[Data shown — start]

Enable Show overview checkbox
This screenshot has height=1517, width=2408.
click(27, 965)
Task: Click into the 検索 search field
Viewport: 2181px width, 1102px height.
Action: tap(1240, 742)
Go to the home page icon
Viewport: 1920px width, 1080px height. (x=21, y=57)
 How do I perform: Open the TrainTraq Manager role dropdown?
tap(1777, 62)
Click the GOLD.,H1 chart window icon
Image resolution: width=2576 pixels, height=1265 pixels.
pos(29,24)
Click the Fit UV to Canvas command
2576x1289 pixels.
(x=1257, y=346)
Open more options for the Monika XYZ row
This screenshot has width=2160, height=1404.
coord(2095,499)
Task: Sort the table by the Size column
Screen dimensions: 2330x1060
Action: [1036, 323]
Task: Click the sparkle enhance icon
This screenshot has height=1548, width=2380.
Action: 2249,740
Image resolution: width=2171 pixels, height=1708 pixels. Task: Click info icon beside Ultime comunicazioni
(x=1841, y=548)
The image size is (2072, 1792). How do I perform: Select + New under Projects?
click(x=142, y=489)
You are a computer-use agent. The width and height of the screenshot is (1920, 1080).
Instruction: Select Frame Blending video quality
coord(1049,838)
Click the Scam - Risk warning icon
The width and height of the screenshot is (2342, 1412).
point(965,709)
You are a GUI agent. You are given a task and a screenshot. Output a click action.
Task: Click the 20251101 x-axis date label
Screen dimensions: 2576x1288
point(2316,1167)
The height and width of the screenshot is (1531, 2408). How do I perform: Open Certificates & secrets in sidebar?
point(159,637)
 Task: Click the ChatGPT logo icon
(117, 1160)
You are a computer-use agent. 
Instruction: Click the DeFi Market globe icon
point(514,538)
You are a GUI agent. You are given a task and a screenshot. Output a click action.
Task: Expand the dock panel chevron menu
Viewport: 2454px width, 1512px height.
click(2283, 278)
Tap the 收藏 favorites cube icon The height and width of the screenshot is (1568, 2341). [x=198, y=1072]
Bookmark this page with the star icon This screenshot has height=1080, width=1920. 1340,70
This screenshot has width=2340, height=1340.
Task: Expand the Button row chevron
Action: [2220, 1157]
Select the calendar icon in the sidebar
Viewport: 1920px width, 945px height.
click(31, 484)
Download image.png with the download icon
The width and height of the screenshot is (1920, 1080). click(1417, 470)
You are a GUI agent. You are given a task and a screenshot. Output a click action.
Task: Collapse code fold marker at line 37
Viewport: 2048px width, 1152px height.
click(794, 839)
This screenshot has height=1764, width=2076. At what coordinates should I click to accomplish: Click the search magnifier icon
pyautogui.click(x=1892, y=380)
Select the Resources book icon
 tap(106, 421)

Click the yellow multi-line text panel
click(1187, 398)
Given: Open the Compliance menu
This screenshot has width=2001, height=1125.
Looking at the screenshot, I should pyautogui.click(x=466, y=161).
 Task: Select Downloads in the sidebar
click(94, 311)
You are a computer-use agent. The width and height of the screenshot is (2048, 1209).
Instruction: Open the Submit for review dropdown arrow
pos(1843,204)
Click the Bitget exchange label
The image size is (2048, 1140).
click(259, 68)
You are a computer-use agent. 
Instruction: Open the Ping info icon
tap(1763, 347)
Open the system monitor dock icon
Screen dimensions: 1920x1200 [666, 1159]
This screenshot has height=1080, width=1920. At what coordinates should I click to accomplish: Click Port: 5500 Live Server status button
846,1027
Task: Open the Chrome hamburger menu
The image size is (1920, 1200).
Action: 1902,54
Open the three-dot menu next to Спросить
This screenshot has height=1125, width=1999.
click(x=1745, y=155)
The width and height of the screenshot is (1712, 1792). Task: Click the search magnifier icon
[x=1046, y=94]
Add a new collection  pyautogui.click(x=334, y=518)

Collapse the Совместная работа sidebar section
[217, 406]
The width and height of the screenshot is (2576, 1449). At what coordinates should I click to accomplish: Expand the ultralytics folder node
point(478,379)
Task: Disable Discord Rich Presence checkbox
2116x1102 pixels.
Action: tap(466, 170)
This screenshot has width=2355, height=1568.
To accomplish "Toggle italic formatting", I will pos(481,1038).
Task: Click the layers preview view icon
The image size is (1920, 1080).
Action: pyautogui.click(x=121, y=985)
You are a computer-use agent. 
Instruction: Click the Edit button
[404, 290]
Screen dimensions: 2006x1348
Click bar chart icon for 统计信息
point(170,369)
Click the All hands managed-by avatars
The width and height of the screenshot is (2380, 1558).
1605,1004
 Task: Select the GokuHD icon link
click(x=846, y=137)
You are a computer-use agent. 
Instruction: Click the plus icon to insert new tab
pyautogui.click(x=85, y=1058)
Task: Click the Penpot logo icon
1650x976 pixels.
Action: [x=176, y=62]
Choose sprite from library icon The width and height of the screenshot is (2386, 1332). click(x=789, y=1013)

[Data shown — finish]

Work order
Transcribe all of the data above, keeping each line exactly as it stands.

Exercise solution
Enable Show overview checkbox
This screenshot has height=1517, width=2408.
click(27, 965)
Task: Click into the 検索 search field
Viewport: 2181px width, 1102px height.
Action: tap(1240, 742)
Go to the home page icon
Viewport: 1920px width, 1080px height. (x=21, y=57)
 How do I perform: Open the TrainTraq Manager role dropdown?
tap(1777, 62)
Click the GOLD.,H1 chart window icon
Image resolution: width=2576 pixels, height=1265 pixels.
pos(29,24)
Click the Fit UV to Canvas command
2576x1289 pixels.
(x=1257, y=346)
Open more options for the Monika XYZ row
This screenshot has width=2160, height=1404.
coord(2095,499)
Task: Sort the table by the Size column
Screen dimensions: 2330x1060
Action: [1036, 323]
Task: Click the sparkle enhance icon
This screenshot has height=1548, width=2380.
Action: 2249,740
Image resolution: width=2171 pixels, height=1708 pixels. Task: Click info icon beside Ultime comunicazioni
(x=1841, y=548)
The image size is (2072, 1792). How do I perform: Select + New under Projects?
click(x=142, y=489)
You are a computer-use agent. The width and height of the screenshot is (1920, 1080).
Instruction: Select Frame Blending video quality
coord(1049,838)
Click the Scam - Risk warning icon
The width and height of the screenshot is (2342, 1412).
point(965,709)
You are a GUI agent. You are given a task and a screenshot. Output a click action.
Task: Click the 20251101 x-axis date label
Screen dimensions: 2576x1288
point(2316,1167)
The height and width of the screenshot is (1531, 2408). How do I perform: Open Certificates & secrets in sidebar?
point(159,637)
 Task: Click the ChatGPT logo icon
(117, 1160)
You are a computer-use agent. 
Instruction: Click the DeFi Market globe icon
point(514,538)
You are a GUI agent. You are given a task and a screenshot. Output a click action.
Task: Expand the dock panel chevron menu
Viewport: 2454px width, 1512px height.
click(2283, 278)
Tap the 收藏 favorites cube icon The height and width of the screenshot is (1568, 2341). [x=198, y=1072]
Bookmark this page with the star icon This screenshot has height=1080, width=1920. 1340,70
This screenshot has width=2340, height=1340.
Task: Expand the Button row chevron
Action: [2220, 1157]
Select the calendar icon in the sidebar
Viewport: 1920px width, 945px height.
click(31, 484)
Download image.png with the download icon
The width and height of the screenshot is (1920, 1080). click(1417, 470)
You are a GUI agent. You are given a task and a screenshot. Output a click action.
Task: Collapse code fold marker at line 37
Viewport: 2048px width, 1152px height.
click(794, 839)
This screenshot has height=1764, width=2076. At what coordinates should I click to accomplish: Click the search magnifier icon
pyautogui.click(x=1892, y=380)
Select the Resources book icon
 tap(106, 421)

Click the yellow multi-line text panel
click(1187, 398)
Given: Open the Compliance menu
This screenshot has width=2001, height=1125.
Looking at the screenshot, I should pyautogui.click(x=466, y=161).
 Task: Select Downloads in the sidebar
click(94, 311)
You are a computer-use agent. The width and height of the screenshot is (2048, 1209).
Instruction: Open the Submit for review dropdown arrow
pos(1843,204)
Click the Bitget exchange label
The image size is (2048, 1140).
click(259, 68)
You are a computer-use agent. 
Instruction: Open the Ping info icon
tap(1763, 347)
Open the system monitor dock icon
Screen dimensions: 1920x1200 [666, 1159]
This screenshot has height=1080, width=1920. At what coordinates should I click to accomplish: Click Port: 5500 Live Server status button
846,1027
Task: Open the Chrome hamburger menu
The image size is (1920, 1200).
Action: 1902,54
Open the three-dot menu next to Спросить
This screenshot has height=1125, width=1999.
click(x=1745, y=155)
The width and height of the screenshot is (1712, 1792). Task: Click the search magnifier icon
[x=1046, y=94]
Add a new collection  pyautogui.click(x=334, y=518)

Collapse the Совместная работа sidebar section
[217, 406]
The width and height of the screenshot is (2576, 1449). At what coordinates should I click to accomplish: Expand the ultralytics folder node
point(478,379)
Task: Disable Discord Rich Presence checkbox
2116x1102 pixels.
Action: tap(466, 170)
This screenshot has width=2355, height=1568.
To accomplish "Toggle italic formatting", I will pos(481,1038).
Task: Click the layers preview view icon
The image size is (1920, 1080).
Action: pyautogui.click(x=121, y=985)
You are a computer-use agent. 
Instruction: Click the Edit button
[404, 290]
Screen dimensions: 2006x1348
Click bar chart icon for 统计信息
point(170,369)
Click the All hands managed-by avatars
The width and height of the screenshot is (2380, 1558).
1605,1004
 Task: Select the GokuHD icon link
click(x=846, y=137)
You are a computer-use agent. 
Instruction: Click the plus icon to insert new tab
pyautogui.click(x=85, y=1058)
Task: Click the Penpot logo icon
1650x976 pixels.
Action: [x=176, y=62]
Choose sprite from library icon The width and height of the screenshot is (2386, 1332). click(x=789, y=1013)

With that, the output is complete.